Melanoma is a skin cancer condition that develops when pigment-producing cells become malignant. It is a particularly dangerous form of skin cancer because it may spread to other organs if not detected early.
Regular users of vitamin D supplements had a significantly reduced incidence of skin cancer, according to a research conducted by the University of Eastern Finland and Kuopio University Hospital.
Vitamin D is essential for the proper functioning of the human body and may be linked to many illnesses. A recent study has focused on the calcidiol, a component of vitamin D, and its relationship with skin cancer.
As serum calcidiol levels have been linked with both a slightly higher and a slightly lower risk of different skin cancers, the findings from these studies have been inconsistent and even contradictory at times. This may, in part, be due to the fact that serum calcidiol analyses do not provide information on the biological activity of vitamin D in the human skin, which may produce or inhibit biologically active vitamin D compounds.
The new study, which was funded by the North Savo Skin Cancer Programme, took a different approach: 498 adult patients who were found to be at an increased risk of a skin cancer, such as basal cell carcinoma, squamous cell carcinoma, or melanoma, were recruited at the Kuopio University Hospital's dermatological outpatient clinic. Dermatologists from the University of Eastern Finland reviewed patients' background information and medical history.
The dermatologists classified the patients into three different skin cancer risk categories, namely, low risk, moderate risk, and high risk. Patients were classified into three groups, namely, non-users, occasional users, and regular users, based on their oral vitamin D consumption. Serum calcidiol levels were measured in half the patients and found to correspond to their self-reported vitamin D intake.

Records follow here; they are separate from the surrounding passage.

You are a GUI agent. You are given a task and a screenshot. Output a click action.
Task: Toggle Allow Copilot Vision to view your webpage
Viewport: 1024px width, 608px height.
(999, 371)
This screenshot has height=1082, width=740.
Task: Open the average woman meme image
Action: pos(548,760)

Regular vitamin D users had significantly less incidences of melanoma than non-users, and that regular users' skin cancer risk classification was considerably better than non-users, according to a logistic regression analysis. The risk for melanoma among regular users was significantly reduced, more than half, compared to non-users.
Even occasional vitamin D users may have a lower risk of melanoma than non-users, but there was no statistically significant association between the use of vitamin D and photoaging, facial photoaging, nevus count, basal cell carcinoma, and squamous cell carcinoma.
Other relatively recent studies have shown that vitamin D is beneficial in melanoma, such as the association with less aggressive melanoma.
Until we understand more, national intake recommendations should be followed, according to Professor Ilkka Harvima of the University of Eastern Finland's new findings from the North Savo area.
The rate of melanoma mortality in North Savo, according to researchers at the University of Eastern Finland and Kuopio University Hospital, has previously been reported (BMC Cancer 2021).
"For this reason, as well, it is worthwhile to pay attention to the fact that the population in this region has adequate vitamin D intake," Harvima adds.
Emilia Kanasuo, Hanna Siiskonen, Salla Haimakainen, Jenni Komulainen, and Ilkka T. Harvima, "Regular use of vitamin D supplement is associated with fewer melanoma cases" (DOI: 10.1097/CMR.0000000000000870), Melanoma Research, 14 November 2022.